The Wyoming Game and Fish Department has found destructive invasive zebra mussels in aquarium moss sold in pet stores and is making their removal a priority.
The department received an email Wednesday from another state’s wildlife agency warning of the moss balls sold by Petco, Alan Osterland, Game and Fish fisheries chief said.
With the alert, “we thought we better check some pet stores here,” he said. Agency workers fanned out in search of “marimo balls” or moss balls.
“We hit all the Petco and PetSmart stores in the state,” he said. Inspectors found the moss — a green filamentous algae — in Cheyenne, Rock Springs, Casper, Sheridan and Gillette and removed it.
In the moss, aquatic invasive species specialists discovered three mussels — believed to be zebra mussels. One specimen was a partial shell and not viable.
“We’re not the only state that’s finding them,” Osterland said. “It’s growing every day.” By Thursday officials had found contaminated moss in more than 20 states, Osterland said.
Exotic zebra mussels reproduce rapidly, take over native ecosystems, wreak havoc on waterworks and remove nutrients from lakes, streams and reservoirs. Wyoming has kept invasive mussels out of state waters in a years-long aquatic invasive species program that’s mainly focused on inspecting boats.
“Obviously, this puts a different light on it,” Osterland said of department priorities. For the immediate future, the AIS campaign is focused on aquariums and moss.
It’s important that people who might have moss balls in an aquarium tank closely follow Game and Fish instructions for removing and cleansing the moss and aquarium water, he said.
Moss came from Ukraine
The moss balls in question came from Ukraine, Osterland said, and were supposed to have been shipped after being dried out. Consumers are supposed to rehydrate the product, which oxygenates water in tanks.
“This is a plant — an algae — so it’s going to need to have some moisture,” Osterland said. “When [stores] get this product, it always comes moist. It’s probably moist when it is being shipped, which is concerning.
“Everybody looks at it as definitely a serious threat,” he said. “Petco has been real responsible — they got on it pretty quickly, removed it from shelves.”
The U.S. Fish and Wildlife Service is also involved in what amounts to a nationwide alert, he said.
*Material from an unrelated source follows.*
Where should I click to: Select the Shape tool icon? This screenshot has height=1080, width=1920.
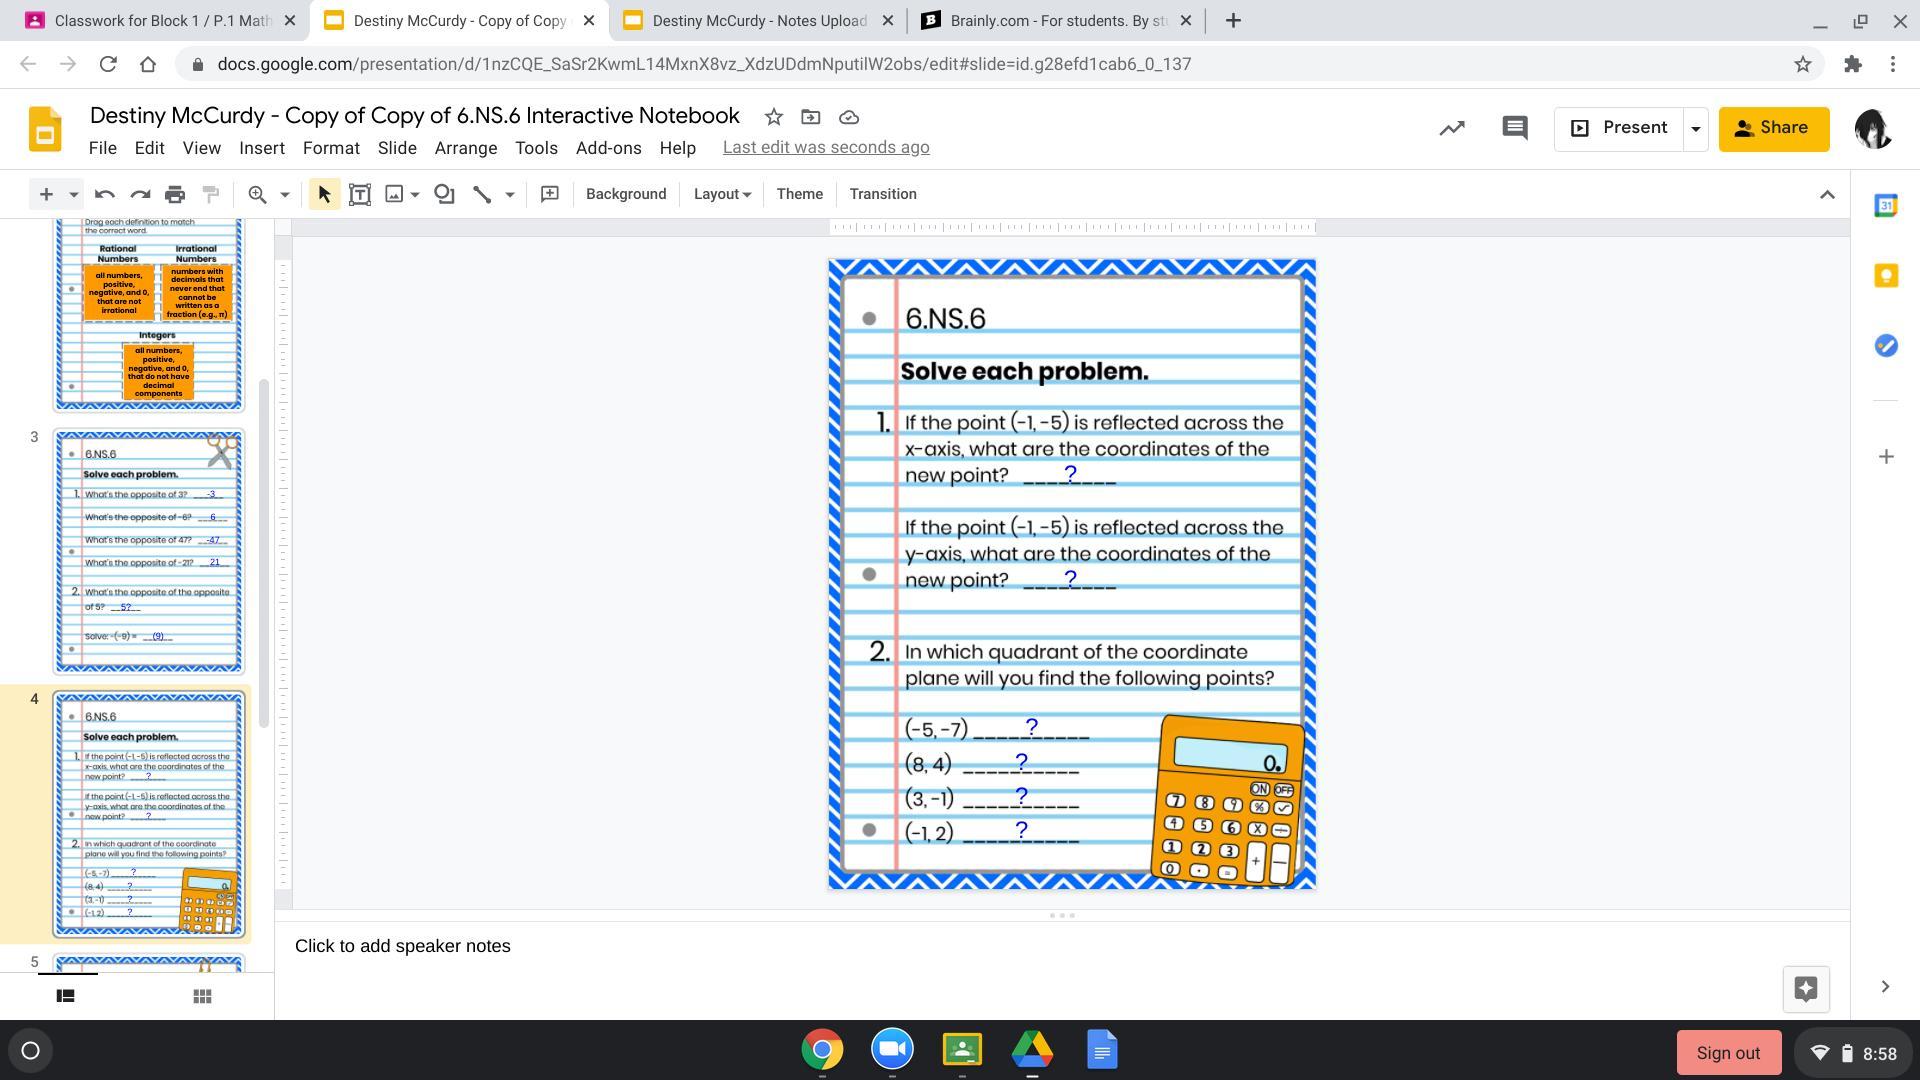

Anyone with marimo moss or moss balls should remove fish and turtles from the aquarium in question and carefully dispose of the water as recommended. The moss and aquarium water should go into a heat-safe pot.
Do not pour any water down the drain or into a toilet, Game and Fish says. Mussels can be virtually invisible in their immature stage when they are called veligers.
Inspect the moss and tank for mussels. If you find any, call Game and Fish.
Boil the marimo balls, plants and water for at least five minutes. Dispose of the marimo ball and other plants in the trash. Pour the boiled water onto a semi-permeable surface that’s not near standing water or a storm drain.
Prompt action may keep Wyoming mussel-free from this particular threat, Osterland said. “Hopefully, the cat’s not out of the bag.”